# SHORT EXERCISE:
Please rename "Startseite" to "Hauptseite" wherever it appears in the entries below, keeping everything else unchanged and leaving out the pictures.

# Item position entries:
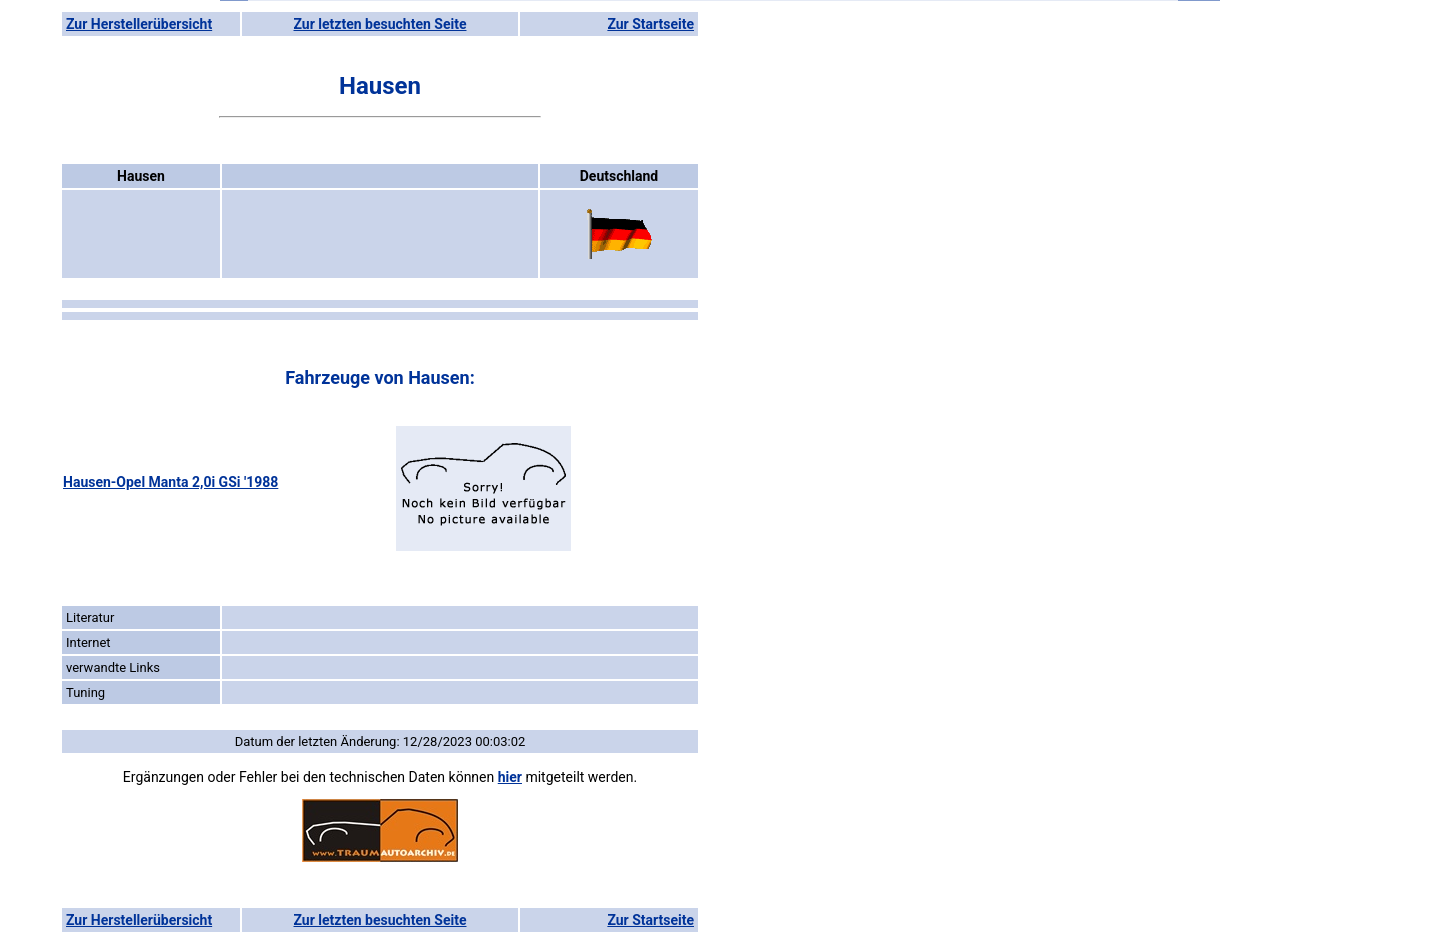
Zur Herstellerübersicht (139, 24)
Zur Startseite (650, 24)
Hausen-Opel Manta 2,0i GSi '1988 (170, 482)
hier (510, 777)
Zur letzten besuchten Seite (380, 24)
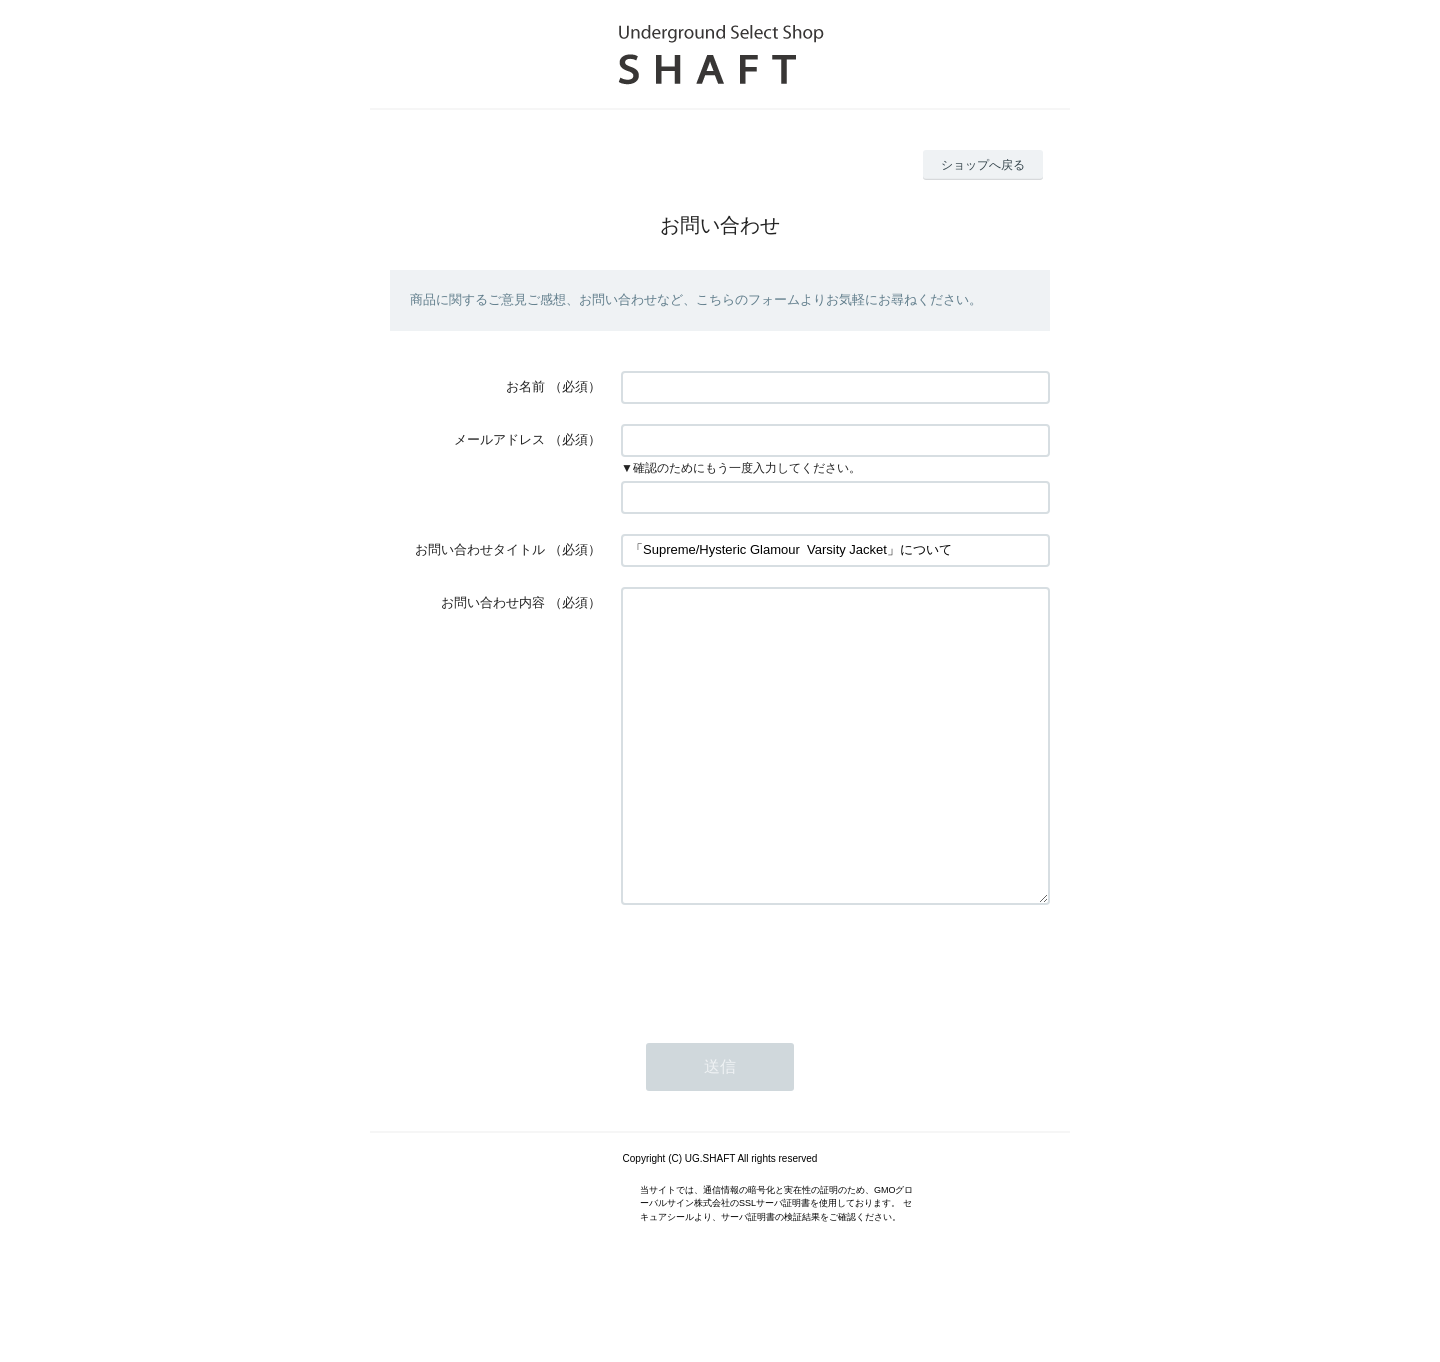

# WRITTEN RESPONSE:
Zur Herstellerübersicht (139, 24)
Zur Hauptseite (650, 24)
Hausen-Opel Manta 2,0i GSi '1988 (170, 482)
hier (510, 777)
Zur letzten besuchten Seite (380, 24)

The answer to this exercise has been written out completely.